Musings: Parking meter deja vu

Sonoma has looked at paid parking before - and guess how that turned out.|

A front-page headline in a recent issue of The Sonoma Index-Tribune declared “Parking study eyes meters, district,” That story triggered memories buried deep in recesses of my brain that our fair city has been here before.

Sure enough, a quick search of our archives led to the discovery of the following quote from D.W. King, who was a Sonoma City Council member and mayor in the late 1940s. King said in 1952, “When you bring up parking meters in Sonoma you are asking for trouble.”

King knows whereof he speaks. He was mayor on Dec. 3, 1948 when this banner headline and story was spread across the front page of the I-T:

“PARKING METERS FOR SONOMA, New Income Source on Trial Basis.”

The story announced the city’s approval of a six-month trial of parking meters in downtown Sonoma. The contract was with a company to install “Park-O-Meters” on Napa Street, Spain Street, Broadway, First Street East and First Street West. The story indicated the meters would start arriving in approximately two weeks.
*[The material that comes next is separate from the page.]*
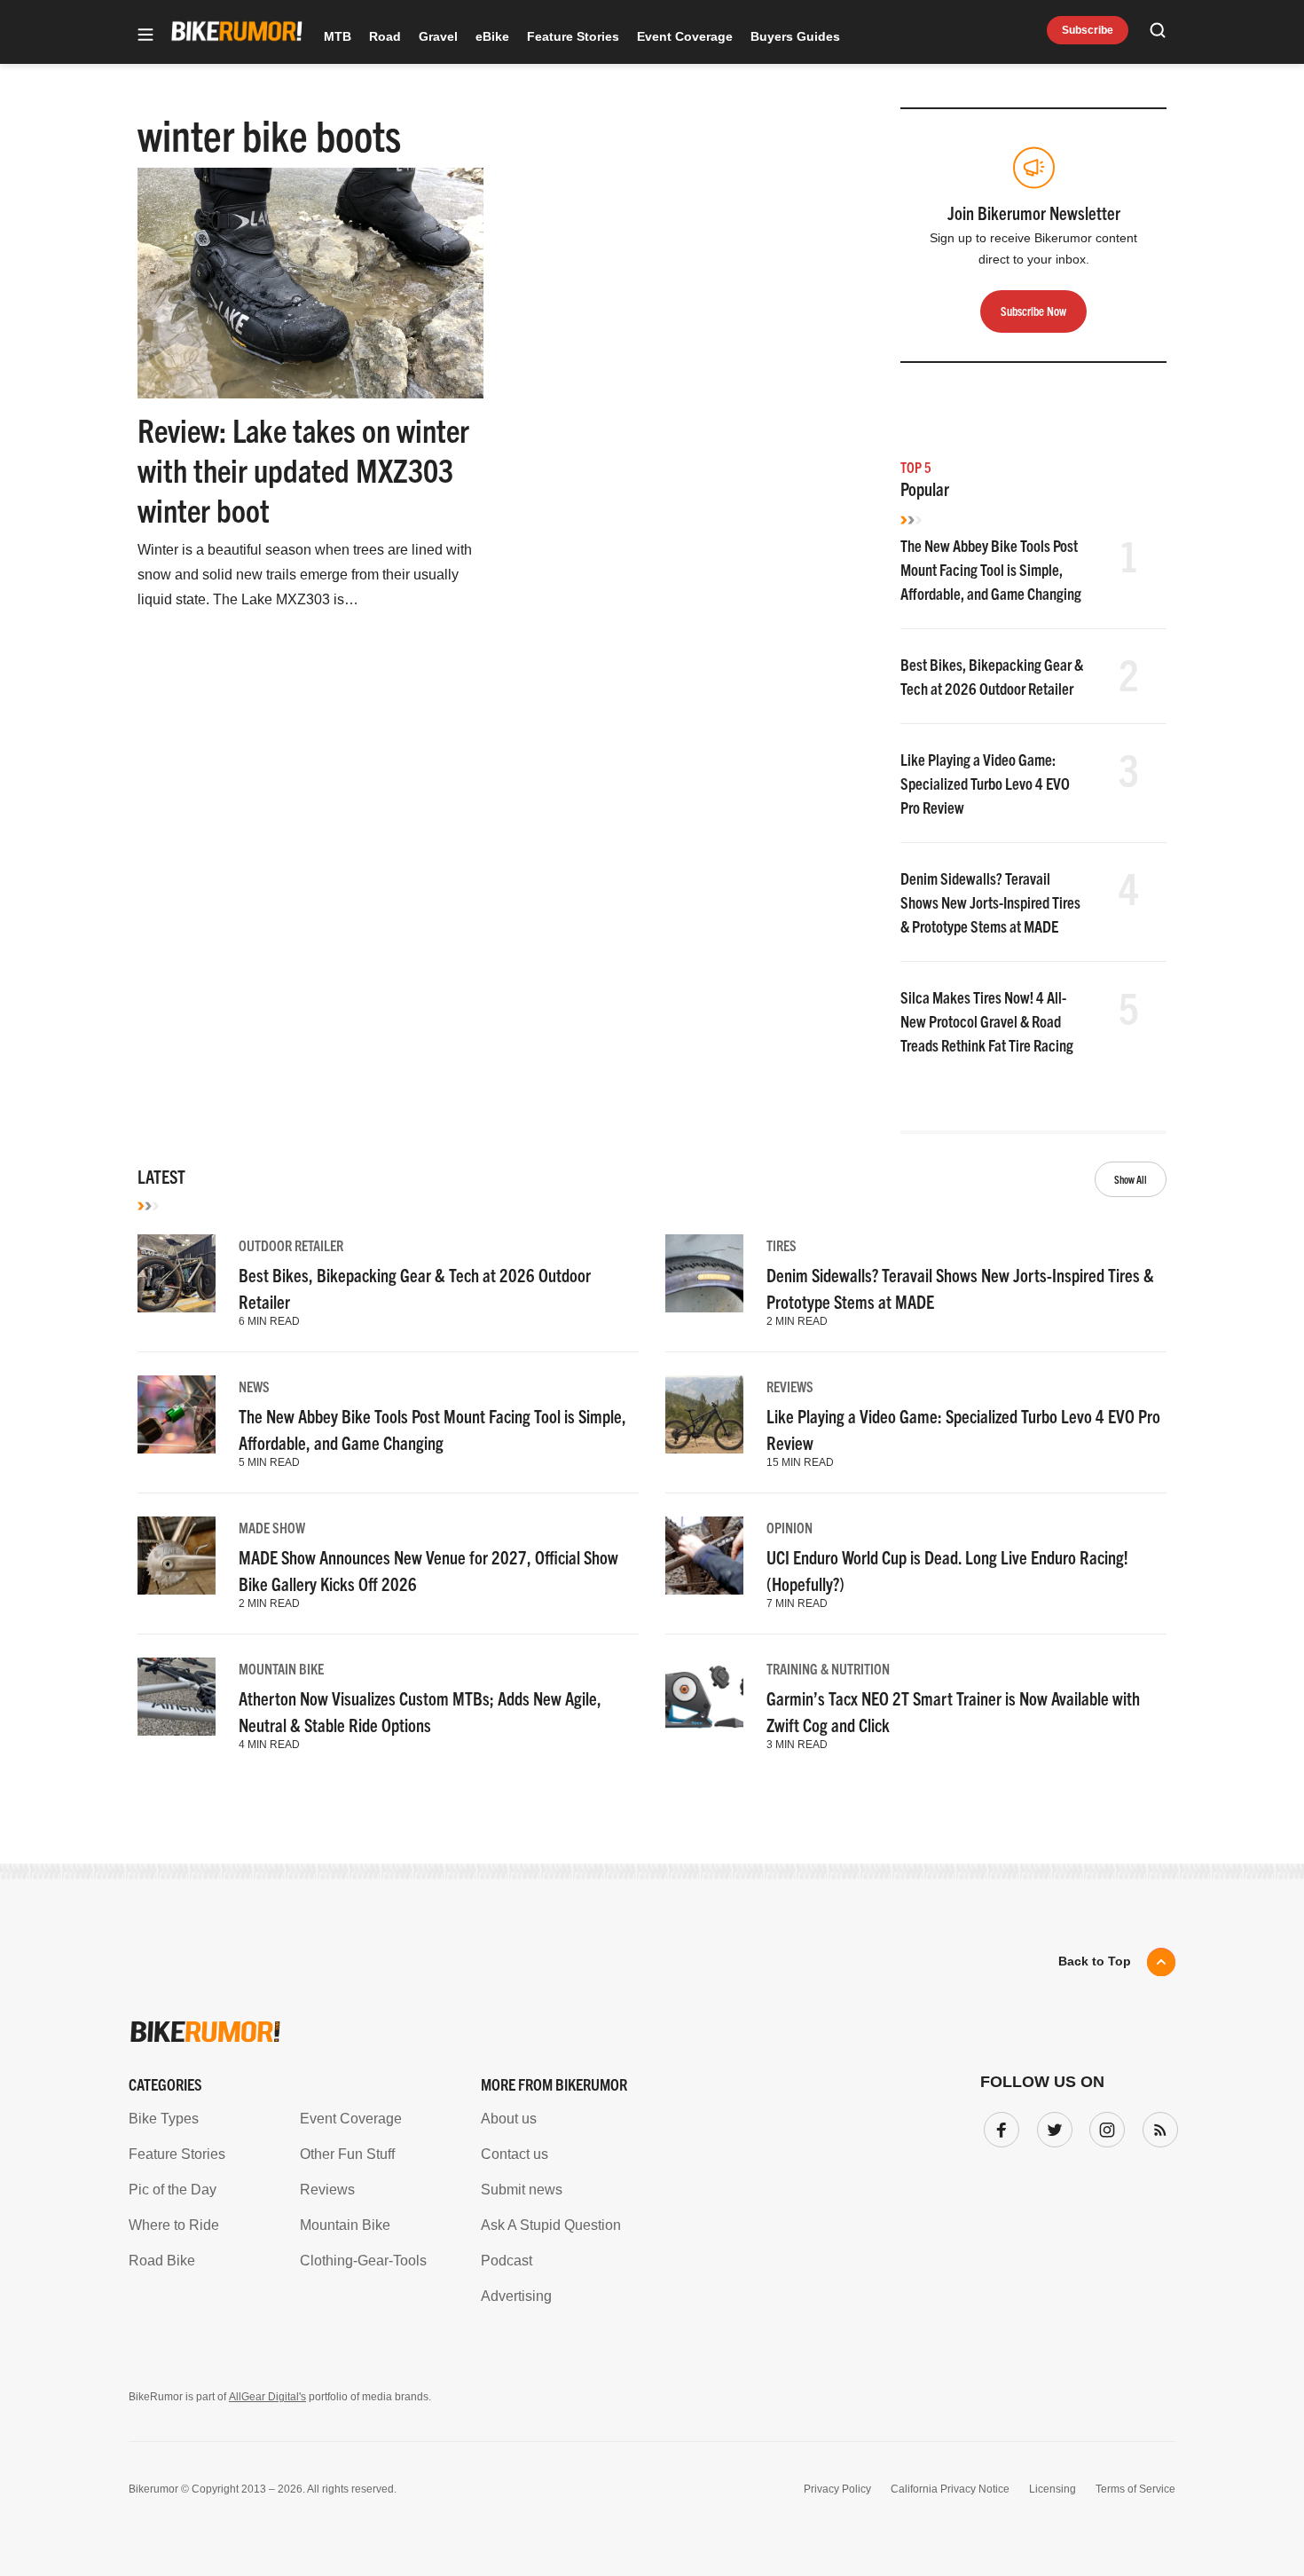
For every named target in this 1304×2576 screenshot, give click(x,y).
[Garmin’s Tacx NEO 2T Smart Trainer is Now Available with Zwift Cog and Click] (704, 1697)
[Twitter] (1051, 2126)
A spokesman for the meter company said they were “…the most modern and reasonable device of its kind…fully automatic, operated by just dropping a coin in a slot. One penny buys 12 minutes of parking time, a nickel gives the parker an hour.”

Each meter cost $61.50 installed. The 250 meters around Sonoma would raise $15,000 a year for the City of Sonoma.

That announcement was followed one week later with another front-page story that declared more than 200 Sonoma business owners had signed a petition against the installation of parking meters. They and their petition appeared at the next city meeting. It was one of the largest crowds in the history of the City Council.

August Pinelli, owner of a hardware store on the Plaza, a former mayor himself, was the designated spokesman for the protesters and told the council that he believed public sentiment was 80 percent against the idea of parking meters, stating also that Sonoma citizens “… should have been sounded out before the meter contract reached the signing stage.”

Among the many objections put forth by the business community was the opinion that the meters would retard retail trade in Sonoma – probably at the heart of the issue.

No action was taken at that second meeting, but Mayor King apparently had second thoughts. According to the I-T, “… the signed contract for the parking meter was still in mayor’s pocket.” And there it apparently remained, until New Year’s Eve, December 1948, when the city council formally “tabled” any action on parking meters.

But, primarily because during those post war years the City of Sonoma was always strapped for cash, the subject of installing parking meters for the purpose of raising revenue kept coming up every so often at city meetings.

When discussion turned more serious in 1952, former Mayor King, the guy who kept that parking meter contract in his pocket, reminded his successors that they should not go down that road. The subject of installing parking meters in Sonoma came up again in the 1960s, but never got passed exploratory discussion.

How far this 21st Century version will go will be interesting to see.